My Year of Meats by Ruth L. Ozeki
When a writer holds the task of writing a full blown novel in their hands, it is within their control to create whatever world they want. Whether it be a Tolkien forest, or a futuristic Westerfeld, their creativity is the mould in which the concept is formed. In Ruth L. Ozeki's award winning novel My Year of Meats, she has taken the hidden secrets of America (which is a rather banal sort of palette these days) and has given it a multidisciplinary twist.

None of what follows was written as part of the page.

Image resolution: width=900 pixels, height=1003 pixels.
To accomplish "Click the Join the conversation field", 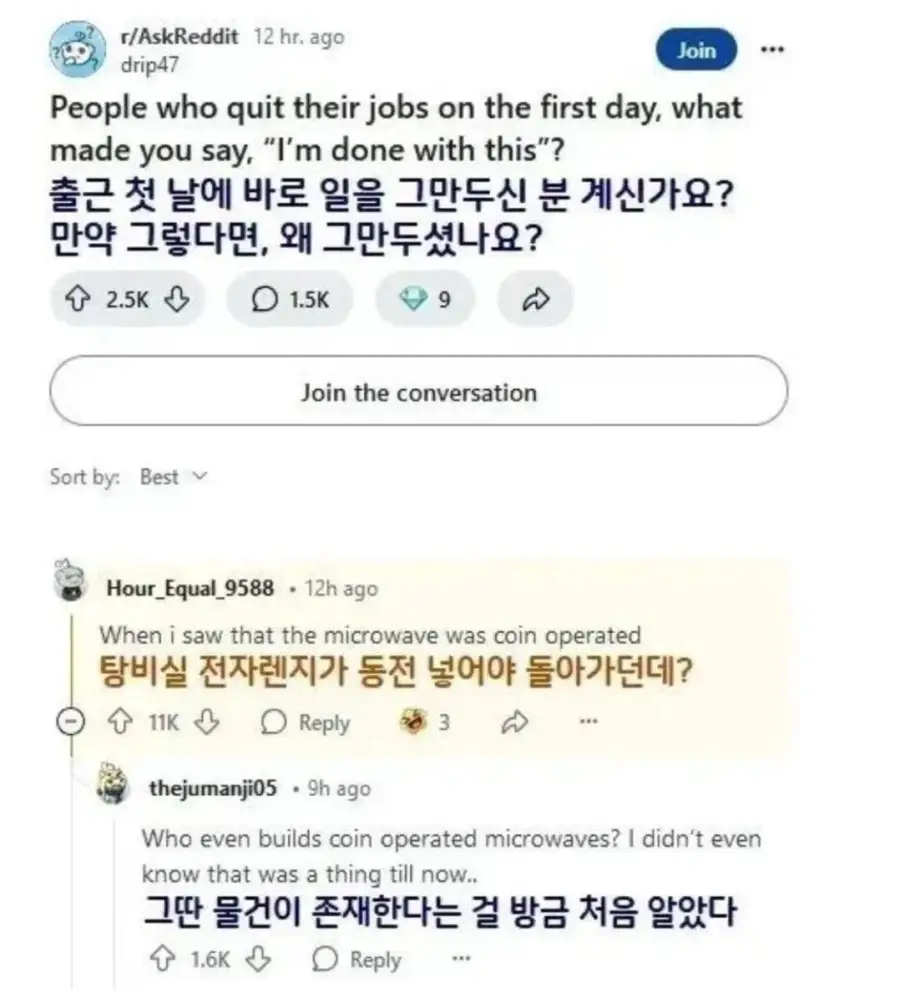I will [419, 391].
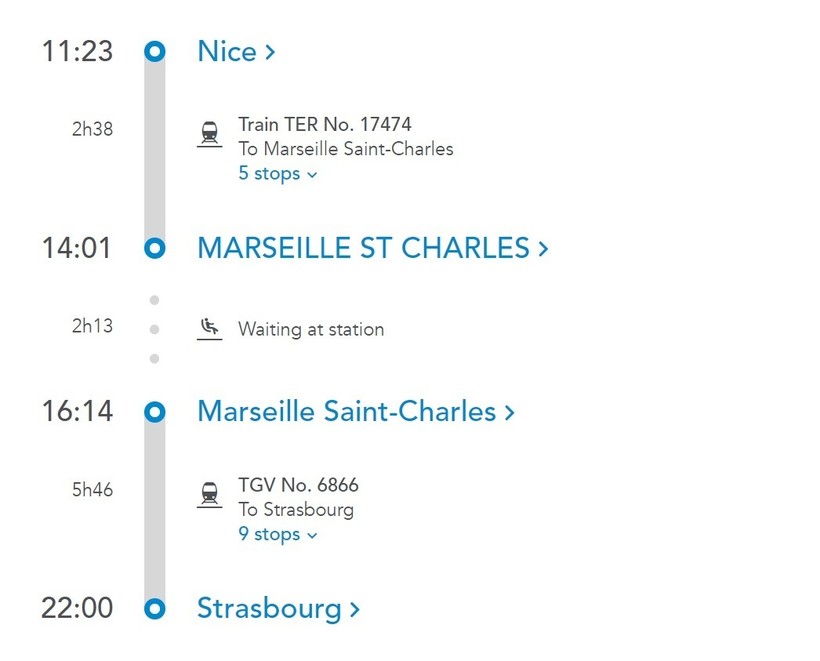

The plot involves two women of Japanese ancestry, polarised so as to create sheer opposites in terms of character. When I read this book many years ago, I found the story weave itself in a fine interlacing sort of way until by the end of it, you have a fine fabric to ponder. One of the characters, being a documentary maker, goes about her project involving a controversial aspect of the American meat industry. At the same time, Ozeki is the documentary maker, only instead of filming it directly, she writes a much more emotional and feminist novel. At some stage, everything starts to reveal itself, and you see the character reach a mellow climax - a revelation. Fortunately, it doesn't take the form of a Dan Brown surprise. It would definitely be something to read again. If you haven't read it, I suggest it for an eye opening holiday read!
CC note: hopefully there will be more reviews in the future, all to do with different forms of interdisciplinary creative energy.